The header bar with ‘Cancel’ and ‘Post’ on it was industry standard and used by Facebook, but in our case it increased clutter, because in addition to that bar we had a bar beneath it that specified the media feed into which the user was posting.
Pushing this feed definition until the end of the posting experience made sense, however, user testing showed this to be confusing, because the nature of the feed was an important determinant of post content.
A user needed the confidence that she was posting into the correct feed before she authored her post.
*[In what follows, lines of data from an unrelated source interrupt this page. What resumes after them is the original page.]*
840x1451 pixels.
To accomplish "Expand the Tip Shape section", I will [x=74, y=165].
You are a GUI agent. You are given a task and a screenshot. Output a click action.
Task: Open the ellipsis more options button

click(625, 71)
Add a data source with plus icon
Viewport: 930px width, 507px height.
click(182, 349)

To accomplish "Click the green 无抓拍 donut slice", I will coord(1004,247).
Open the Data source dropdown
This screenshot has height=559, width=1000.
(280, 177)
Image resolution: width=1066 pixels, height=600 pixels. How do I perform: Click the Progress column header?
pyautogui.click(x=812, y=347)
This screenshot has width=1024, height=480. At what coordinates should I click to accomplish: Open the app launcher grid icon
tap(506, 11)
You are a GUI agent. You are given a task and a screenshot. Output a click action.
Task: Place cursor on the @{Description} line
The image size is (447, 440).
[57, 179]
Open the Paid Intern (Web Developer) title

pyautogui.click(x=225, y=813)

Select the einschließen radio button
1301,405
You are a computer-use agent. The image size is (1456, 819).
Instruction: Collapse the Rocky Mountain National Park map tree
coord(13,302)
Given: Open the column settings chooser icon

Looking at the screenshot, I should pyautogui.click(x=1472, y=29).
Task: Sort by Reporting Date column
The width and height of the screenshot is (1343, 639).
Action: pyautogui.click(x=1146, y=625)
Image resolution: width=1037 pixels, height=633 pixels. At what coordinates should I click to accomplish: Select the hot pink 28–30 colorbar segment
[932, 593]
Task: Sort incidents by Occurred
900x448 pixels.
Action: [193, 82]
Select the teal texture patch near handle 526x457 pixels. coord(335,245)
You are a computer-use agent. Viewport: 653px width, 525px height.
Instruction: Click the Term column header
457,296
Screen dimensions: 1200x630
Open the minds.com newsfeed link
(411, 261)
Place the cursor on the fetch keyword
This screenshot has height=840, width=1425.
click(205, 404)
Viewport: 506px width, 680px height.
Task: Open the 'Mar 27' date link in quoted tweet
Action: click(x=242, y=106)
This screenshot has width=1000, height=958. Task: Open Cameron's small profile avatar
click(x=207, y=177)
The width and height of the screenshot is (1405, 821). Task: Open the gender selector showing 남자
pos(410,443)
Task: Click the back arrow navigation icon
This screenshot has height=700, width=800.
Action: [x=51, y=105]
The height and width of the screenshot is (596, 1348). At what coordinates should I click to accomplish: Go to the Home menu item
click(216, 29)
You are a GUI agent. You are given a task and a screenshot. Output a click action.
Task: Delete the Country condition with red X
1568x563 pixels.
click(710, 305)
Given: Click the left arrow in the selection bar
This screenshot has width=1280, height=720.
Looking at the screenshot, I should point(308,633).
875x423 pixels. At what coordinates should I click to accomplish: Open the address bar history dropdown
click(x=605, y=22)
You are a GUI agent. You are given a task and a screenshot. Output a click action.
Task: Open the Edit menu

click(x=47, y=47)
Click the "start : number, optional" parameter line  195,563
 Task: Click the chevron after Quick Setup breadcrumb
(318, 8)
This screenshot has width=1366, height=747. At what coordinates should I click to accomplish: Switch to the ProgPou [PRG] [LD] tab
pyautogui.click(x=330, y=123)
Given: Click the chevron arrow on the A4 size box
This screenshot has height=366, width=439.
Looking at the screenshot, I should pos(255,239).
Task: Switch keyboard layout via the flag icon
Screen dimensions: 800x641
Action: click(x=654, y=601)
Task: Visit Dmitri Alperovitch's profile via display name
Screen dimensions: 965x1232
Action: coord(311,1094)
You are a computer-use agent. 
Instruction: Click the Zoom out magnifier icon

Similarly, I looked into defining the feed choice in an initial screen and then creating the post, but that delayed the user’s goal of posting even further and proved annoying.
In the end, I combined the two top bars into one, removing our traditional header and introducing a large, colorful post button underneath the content.
This had the additional benefit of clarifying and constraining a user’s choices upon landing on the post page.
At the top of the screen we had the high level concern of which feed the user was posting into. Then we had the content of the post. Finally we had the post button underneath. This better reflected the order of actions a user engaged in: first to define the feed, then to create the content, then to post the content.
Because we had a large visual button for posting, we could contextually disable it when no content was present, so it wouldn’t distract from the experience but would give encouragement to the user once content was entered, through the sudden addition of color.
I also wanted to bring the user’s recent photos onto the initial screen, so they wouldn’t have to click through to the library every time. This would serve to give them a quick reminder of their posting options and provide visual excitement. This reduced clicks needed to add a photo from three to (in most cases) one.
With regular iterative feedback from developers, team members and stakeholders, we honed in on this particular solution which proved to be a solid improvement with regard to posting success.